- CEDRES++: In Tokamaks, at the slow resistive diffusion time scale, the magnetic configuration in the plasma can be described by the MHD equilibirum equations inside the plasma and the Maxwell equations outside. Moreover, the magnetic field is often supposed not to depend on the azimutal angle. Under this assumption of axisymmetric configuration, the equilibrium in the whole space reduces to solving a 2D problem in which the magnetic field in the plasma is described by the well known Grad Shafranov equation. The unknown of this problem is the poloidal magnetic flux. The P1 finite element code CEDRES++ solves this free boundary equilibrium problem in direct and inverse mode. The direct problem consists in the computation of the magnetic configuration and of the plasma boundary, given a plasma current density profile and the total current in each poloidal field coils (PF coils). The aim of the inverse problem is to find currents in the PF coils in order to best fit a given plasma
- FEEQS.M: FEEQS.M, MATLAB-Code for plasma equilibrium problems, started in 2014 is a MATLAB/OCTAVE implementation of the methods for toroidal free-boundary plasma equilibria that are described in . The code is fully vectorized and therefore the running time is comparable to C/C++ -implementations. It contains more than 10 different main modes that address different applications. Novel numerical schemes can be tested and validated within the same framework. Moreover, It contains currently a couple of additional features that are not yet published, such as a fixed boundary mode, mesh refinement or static equilibrium calculations with high order FEM or Powel Sabin. A lite version of FEEQS.M is publicly available. A snapshot of the current development version can be download by selected collaborators. FEEQS.M was intended to be a fast prototyping test bed but started to be a major research tool for physicists and engineers. FEEQS.M is used for pre- and post shot simulations. Optimal control formulations are used to set up experiments.
- EQUINOX: This code is dedicated to the numerical reconstruction of the equilibrium of the plasma in a Tokamak. The problem solved consists in the identification of the plasma current density, a non-linear source in the 2D Grad-Shafranov equation which governs the axisymmetric equilibrium of a plasma in a Tokamak. The experimental measurements that enable this identification are the magnetics on the vacuum vessel, but also polarimetric and interferometric measurements on several chords, as well as motional Stark effect measurements.
The reconstruction can be obtained in real-time and the numerical method implemented involves a finite element method, a fixed-point algorithm and a least-square optimization procedure.
- VACTH implements a method based on the use of toroidal harmonics and on a modelization of the poloidal field coils and divertor coils for the 2D interpolation and extrapolation of discrete magnetic measurements in a tokamak. The method is generic and can be used to provide the Cauchy boundary conditions needed as input by a bounded domain equilibrium reconstruction code like EQUINOX. It can also be used to extrapolate the magnetic measurements in order to compute the plasma boundary itself.

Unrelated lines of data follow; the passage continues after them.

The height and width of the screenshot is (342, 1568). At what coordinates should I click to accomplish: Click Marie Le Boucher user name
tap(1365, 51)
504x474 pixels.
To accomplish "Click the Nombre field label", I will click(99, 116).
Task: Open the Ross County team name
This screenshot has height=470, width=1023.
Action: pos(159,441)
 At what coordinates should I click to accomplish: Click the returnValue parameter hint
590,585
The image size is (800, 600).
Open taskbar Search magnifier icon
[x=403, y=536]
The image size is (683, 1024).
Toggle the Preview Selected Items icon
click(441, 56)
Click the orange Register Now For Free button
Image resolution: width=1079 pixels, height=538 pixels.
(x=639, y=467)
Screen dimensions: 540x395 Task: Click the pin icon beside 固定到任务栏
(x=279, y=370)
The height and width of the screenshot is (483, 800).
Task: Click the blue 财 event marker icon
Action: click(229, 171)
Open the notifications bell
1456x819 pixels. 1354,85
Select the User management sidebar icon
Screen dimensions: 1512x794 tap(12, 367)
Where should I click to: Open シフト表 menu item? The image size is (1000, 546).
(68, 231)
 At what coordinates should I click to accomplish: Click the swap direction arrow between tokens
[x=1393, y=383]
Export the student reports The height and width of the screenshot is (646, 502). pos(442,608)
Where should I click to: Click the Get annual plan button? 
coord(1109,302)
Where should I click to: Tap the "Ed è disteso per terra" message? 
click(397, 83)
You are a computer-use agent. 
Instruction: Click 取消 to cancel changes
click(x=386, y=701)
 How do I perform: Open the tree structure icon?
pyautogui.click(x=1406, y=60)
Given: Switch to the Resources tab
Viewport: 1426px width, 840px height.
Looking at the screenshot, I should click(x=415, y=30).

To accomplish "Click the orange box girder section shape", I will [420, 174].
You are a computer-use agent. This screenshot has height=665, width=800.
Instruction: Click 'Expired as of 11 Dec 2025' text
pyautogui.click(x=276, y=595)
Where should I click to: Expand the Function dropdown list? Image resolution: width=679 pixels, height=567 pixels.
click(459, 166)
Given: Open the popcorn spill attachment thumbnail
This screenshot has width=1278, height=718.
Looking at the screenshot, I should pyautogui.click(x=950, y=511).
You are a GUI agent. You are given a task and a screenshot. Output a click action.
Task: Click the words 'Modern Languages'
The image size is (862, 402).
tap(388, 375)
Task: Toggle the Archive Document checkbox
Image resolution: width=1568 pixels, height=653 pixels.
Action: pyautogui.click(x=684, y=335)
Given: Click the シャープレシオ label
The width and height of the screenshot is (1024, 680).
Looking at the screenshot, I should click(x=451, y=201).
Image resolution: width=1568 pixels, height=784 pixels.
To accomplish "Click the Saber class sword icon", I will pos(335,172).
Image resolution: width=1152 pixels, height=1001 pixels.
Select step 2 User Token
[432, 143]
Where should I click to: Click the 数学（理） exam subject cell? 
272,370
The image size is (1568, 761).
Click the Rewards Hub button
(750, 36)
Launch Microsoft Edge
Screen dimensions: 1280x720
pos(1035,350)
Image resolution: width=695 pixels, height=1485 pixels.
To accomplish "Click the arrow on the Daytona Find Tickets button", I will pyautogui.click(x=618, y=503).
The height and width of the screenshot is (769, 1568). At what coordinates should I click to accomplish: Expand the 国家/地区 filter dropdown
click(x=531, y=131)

- NICE This code is under development. Its goal is to gather in a single modern, modular and evolutionary C++ code, the different numerical methods and algorithms from VacTH, EQUINOX and CEDRES++ which share many common features. It also integrates new methods as for example the possibility to use the Stokes model for equilibrium reconstruction using polarimetry measurements.
- FBGKI The Full Braginskii solver (FBGKI) considers the equations proposed by Braginskii (1965), in order to describe the plasma turbulent transport in the edge part of tokamaks.
These equations rely on a two fluid (ion – electron) description and on the electroneutrality of the plasma. If assuming the electric field electrostatic, one has then a set of 10 coupled non-linear and strongly anisotropic PDEs. FBGKI makes use in space of high order methods:
Fourier in the toroidal periodic direction and the spectral element method (SEM) in the poloidal plane, so that one can easily address the divertor configuration. The integration in time is based on a Strang splitting and Runge-Kutta schemes, with implicit treatment of the Lorentz terms (DIRK scheme) and a subcycling technique for the explicit part. The spectral vanishing viscosity (SVV) technique is implemented for stabilization. Static condensation is used to reduce the computational cost. In its sequential version, a matrix free solver is used to compute the potential. A parallel version of the code, whose linear algebra makes use of the PETSC library routines, is also availab
- JOREK-INRIA is a new version of the JOREK software, for MHD modeling of plasma dynamic in tokamak geometries. The numerical approximation is derived in the context of finite elements where 3D basic functions are tensor products of 2D basis functions in the poloidal plane by 1D basis functions in the toroidal direction. More specifically, Jorek uses curved bicubic isoparametric elements in 2D and a spectral decomposition (sine, cosine) in the toroidal axis. Continuity of derivatives and mesh alignment to equilibrium surface fluxes are enforced. Resulting linear systems are solved by the PASTIX software developed at Inria-Bordeaux.